SUPA FRANKY said:
MysticSlayer said:
SUPA FRANKY said:
Well, you can really make anything seem like an object if you try hard enough. Te shopkeepers in games like Skyrim or Resident Evil have no other purpose but to sell you loot. The enemies you murder in droves have no other purpose but being hacked into pieces for slaughter.
Even if you could argue that a male storekeeper is just an object for the player to interact with, is that the only, or at least predominant, way in which players interact with non-enemy male NPCs?
Preety much yea, alot of them have to look for you for guidance in order to complete quest and usually have no initiative to just do it themselves. Their bodies tend to be left in the street as if they are trash ( at least on PC)
Are you talking about Skyrim? I wasn't trying to target that game specifically. I was just pointing out its use of resources compared to other games and how that does a lot to avoid problems with objectification. Sure, most characters give you quests to do things that they can't do on their own and can be killed if you desire, but at the same time, they have well-defined lives (for which shopkeeping is just a job), characteristics, and sometimes even deep backstories. In the case of the female characters, even the most sexualized ones aren't just there to be looked at and won for completing an object, but the also have those same personalities and lives that actual people do. Yeah, the game may not go as deep as could on everything, but it at least makes a noticeable effort.

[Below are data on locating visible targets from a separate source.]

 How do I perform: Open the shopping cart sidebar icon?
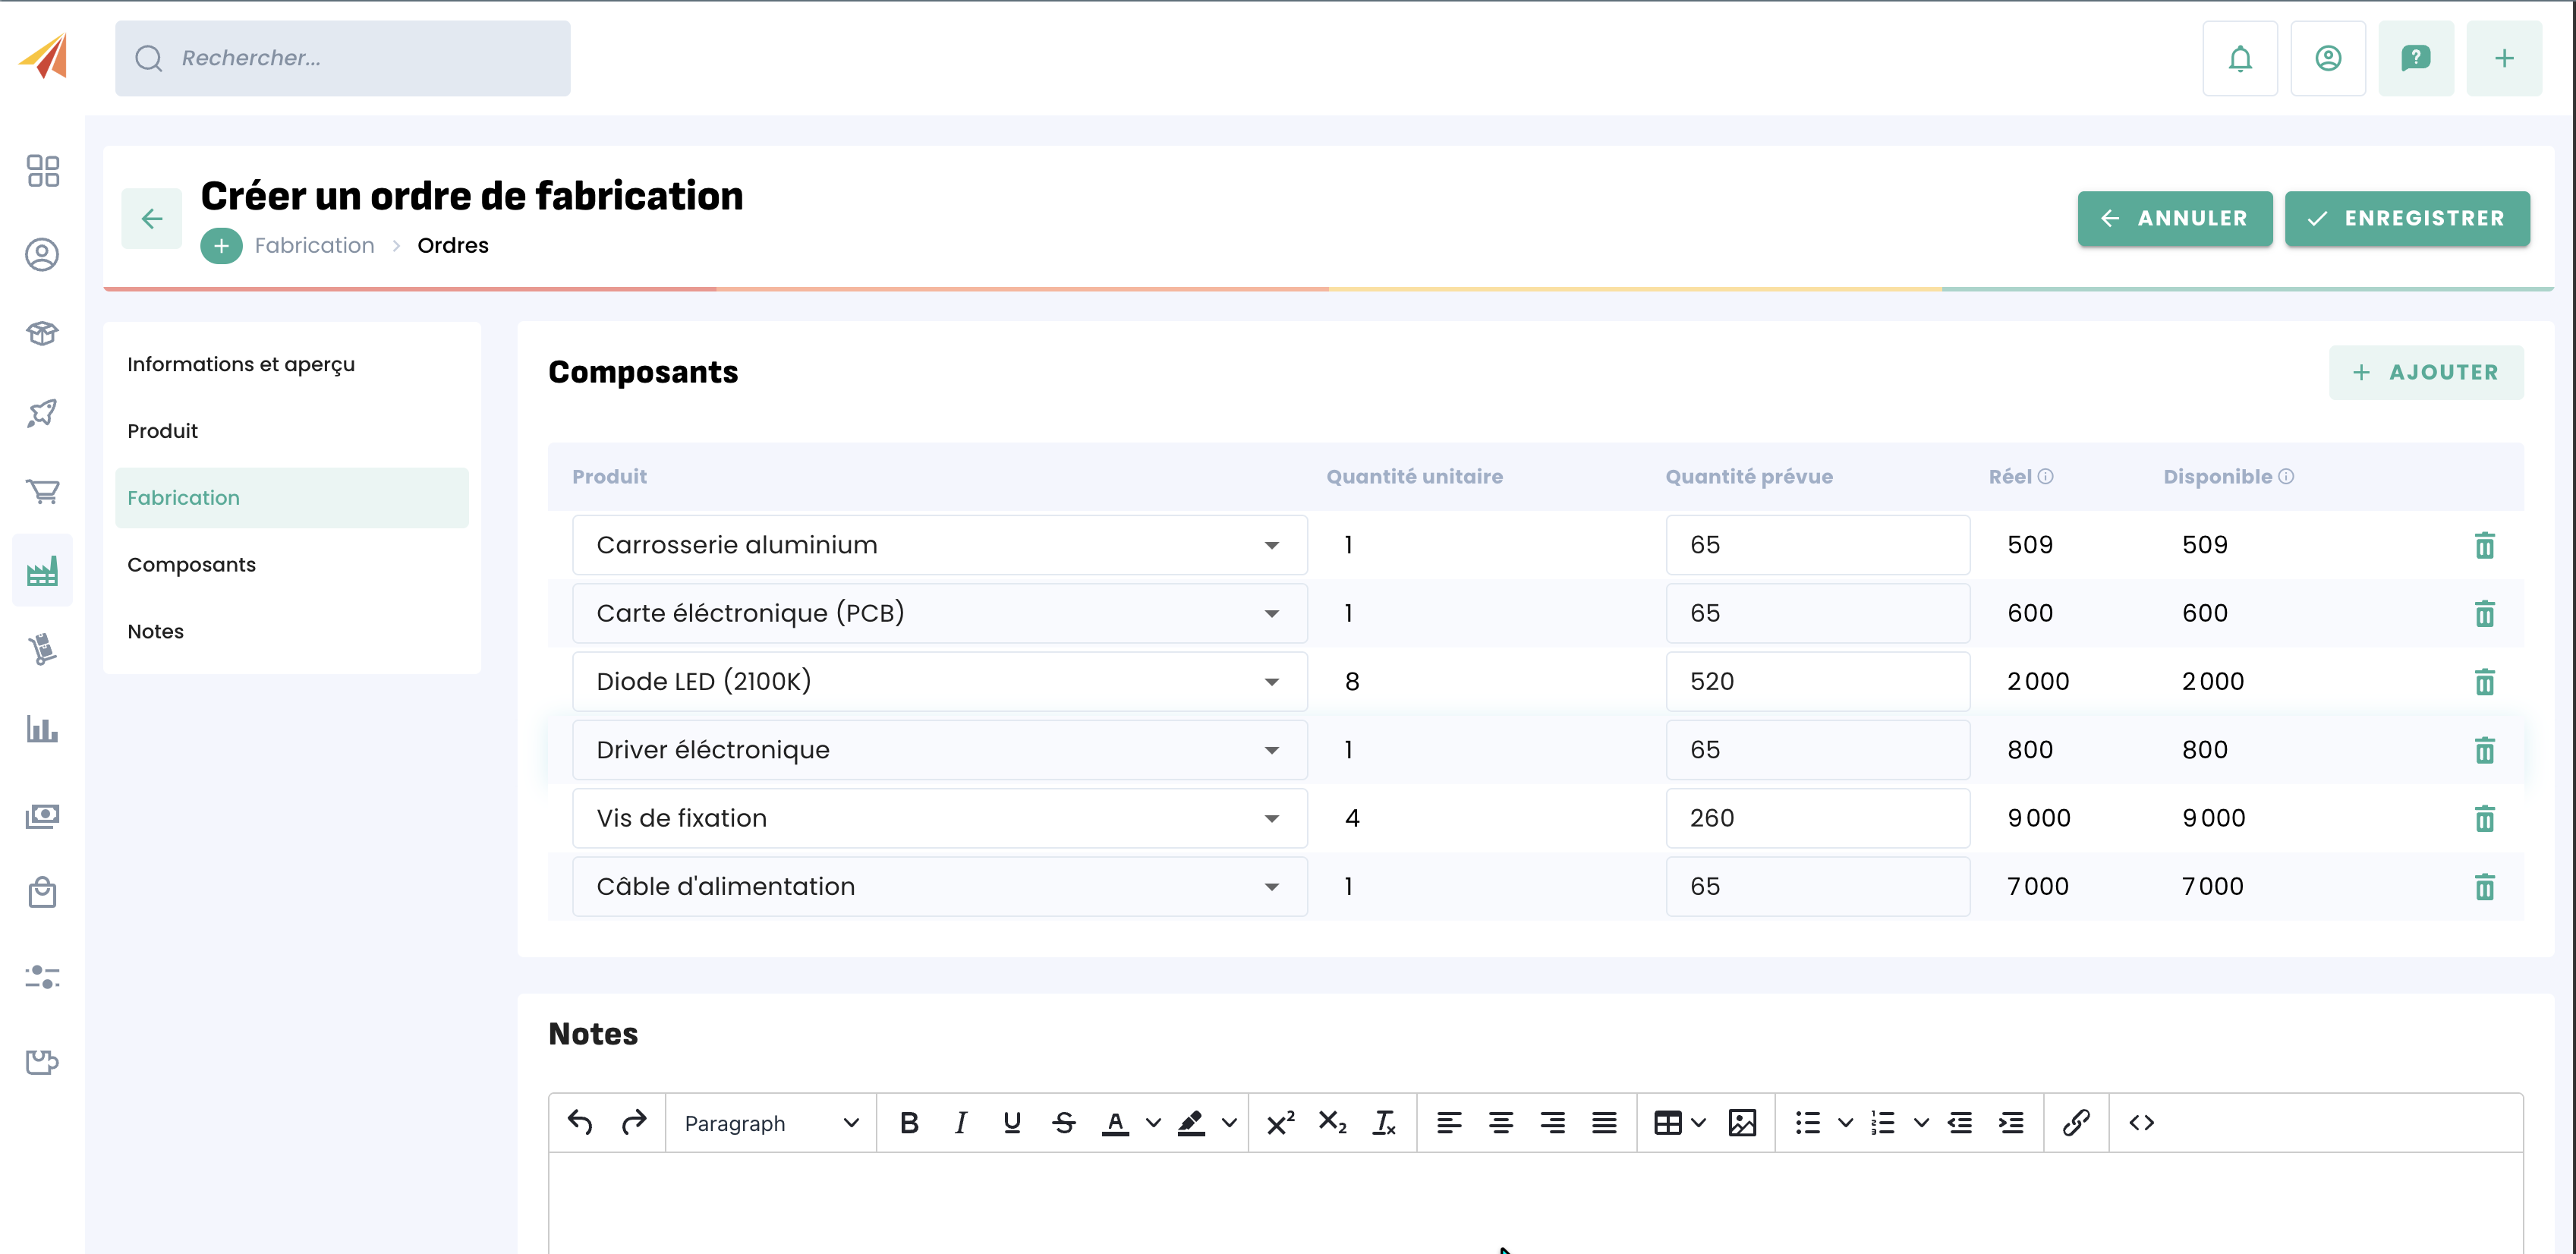pos(42,491)
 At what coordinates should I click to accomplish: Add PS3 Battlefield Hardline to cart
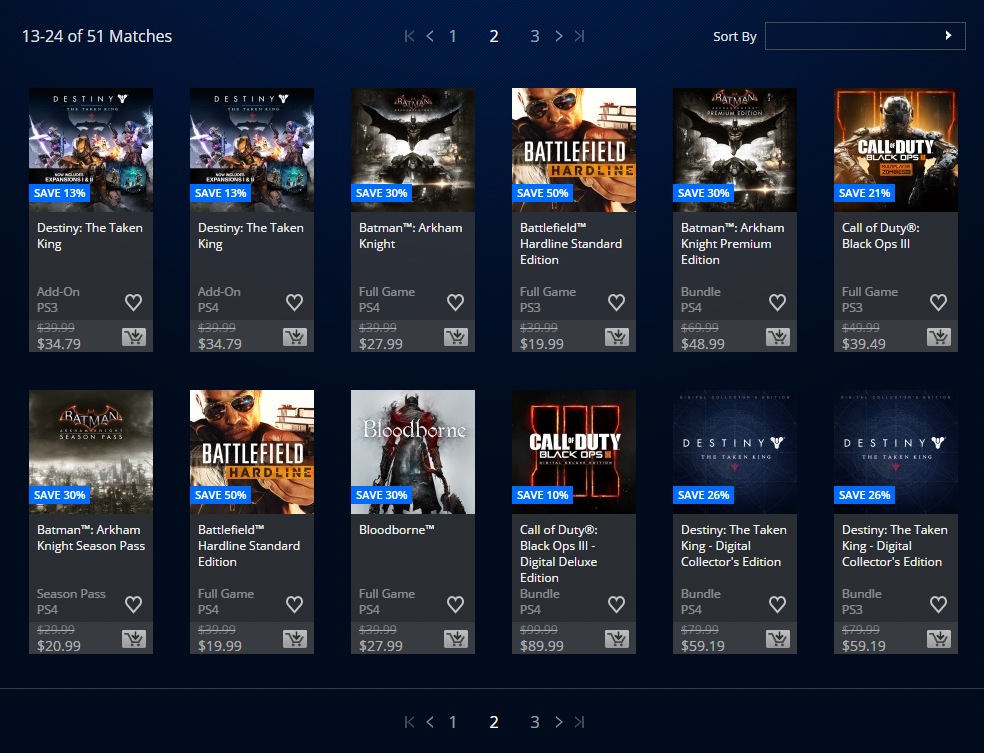point(617,337)
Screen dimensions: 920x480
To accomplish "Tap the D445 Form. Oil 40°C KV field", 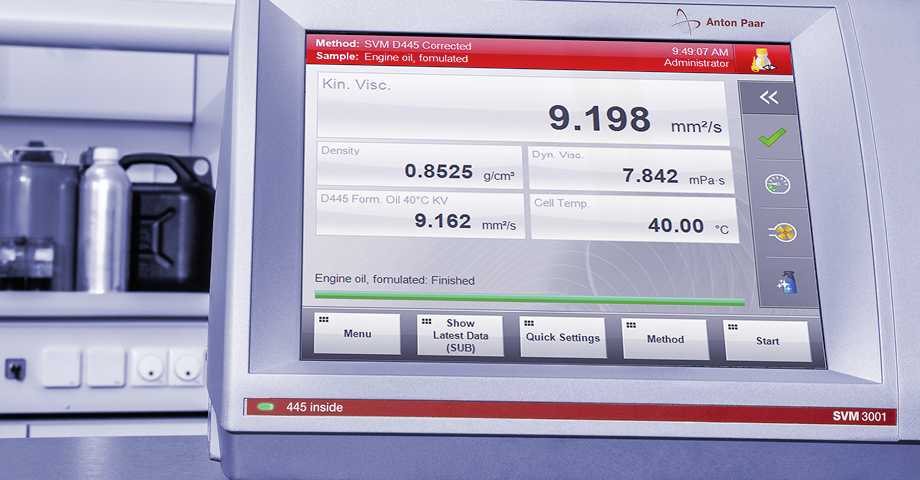I will click(420, 214).
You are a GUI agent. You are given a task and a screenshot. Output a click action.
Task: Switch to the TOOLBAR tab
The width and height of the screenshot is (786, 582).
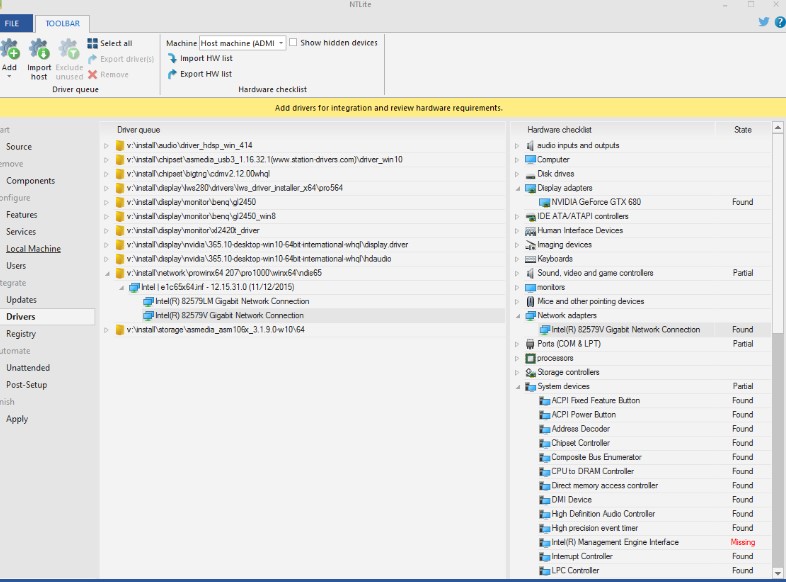[x=64, y=23]
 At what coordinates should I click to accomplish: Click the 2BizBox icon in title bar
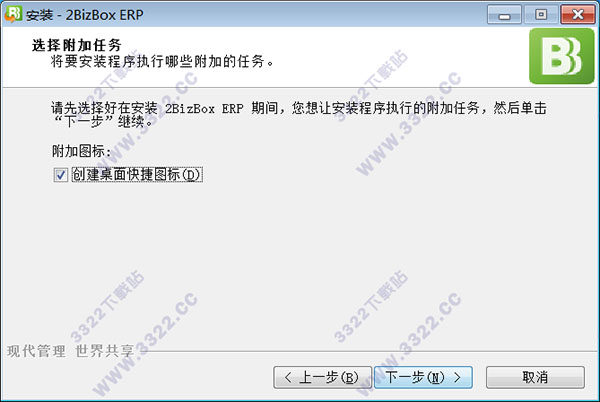click(x=13, y=14)
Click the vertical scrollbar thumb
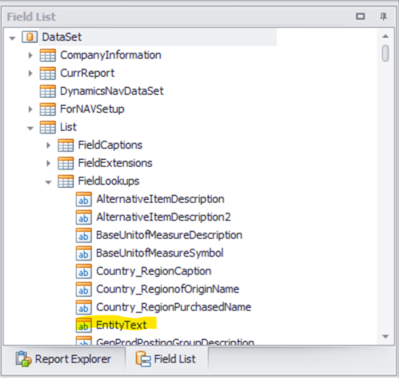Image resolution: width=399 pixels, height=378 pixels. 385,53
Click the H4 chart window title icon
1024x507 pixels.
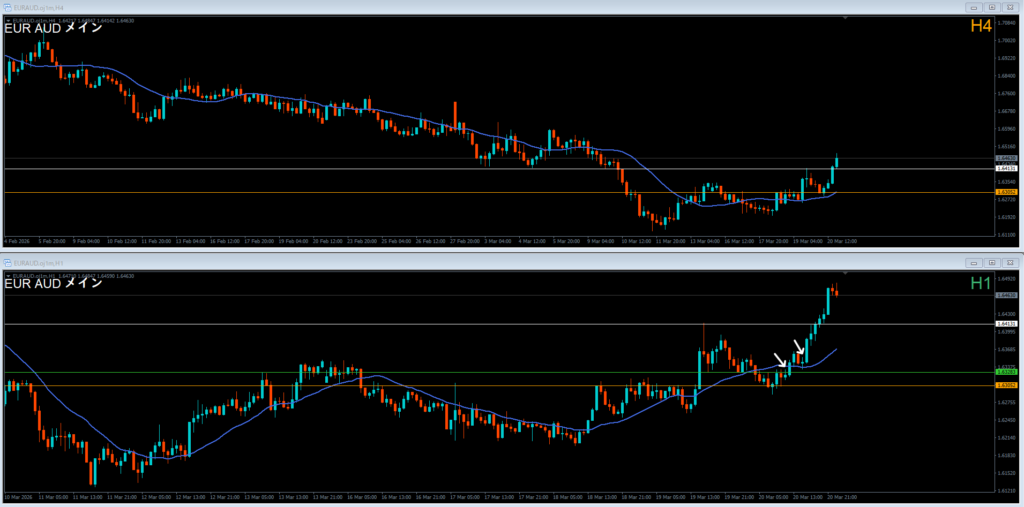[8, 7]
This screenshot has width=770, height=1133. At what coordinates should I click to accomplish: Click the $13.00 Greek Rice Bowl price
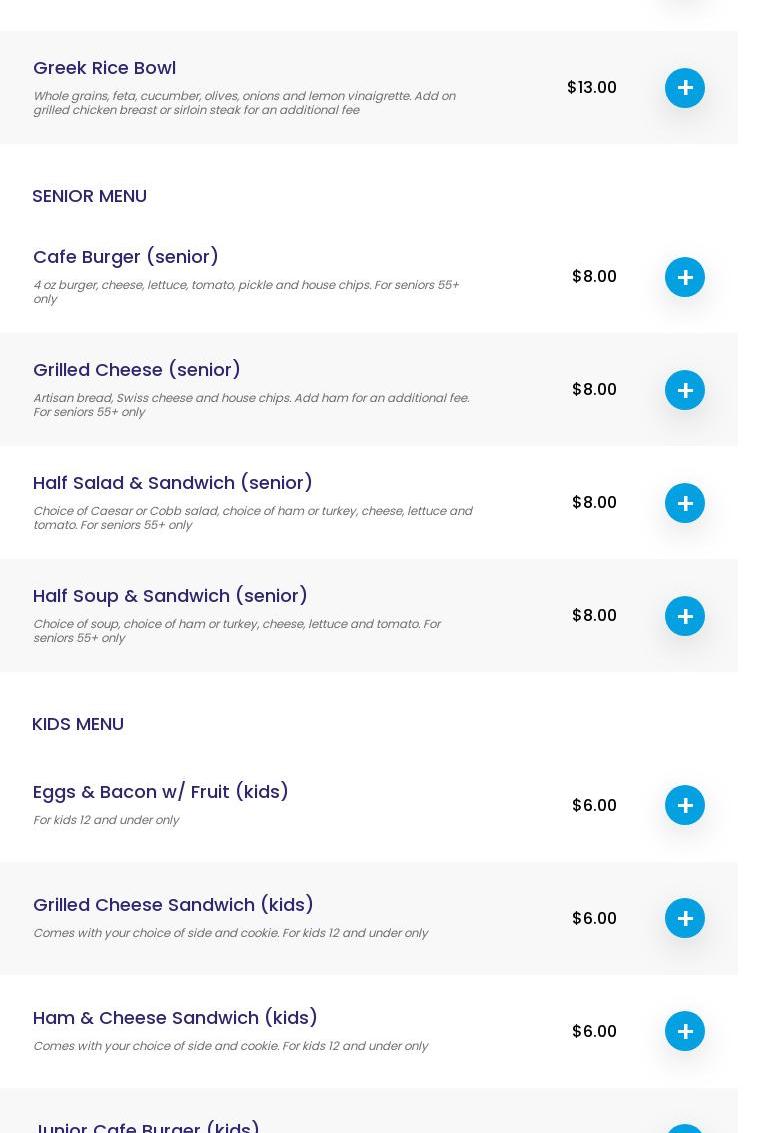point(592,88)
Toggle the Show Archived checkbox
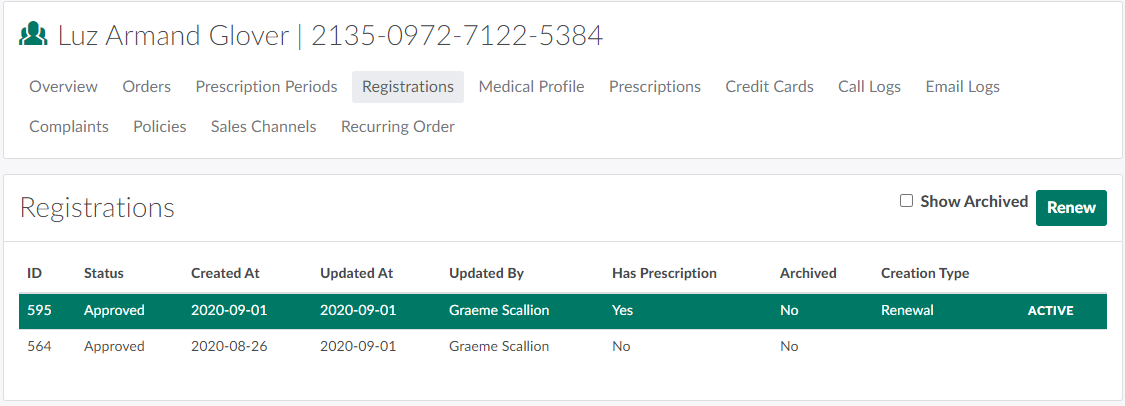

Like I said earlier, that's what separates the object from the character. If the NPC has some actual personality (outside of "I'm so sexy!" or pure blandness), history, and/or life outside of what they mean to the player (whether shown or heavily implied), then they cease to simply be an object. They are, as far as the game world is concerned, actual people despite what the player may do to them. And again, I understand that we can't do that to every NPC while still keeping a sense of scale in-tact (e.g. Skyrim's cities feel underpopulated at times), but in the grand scheme of the world, having a diverse cast, including of gender, of personalized NPCs can go a long way to actually making women seem less like objects in the world and more like people.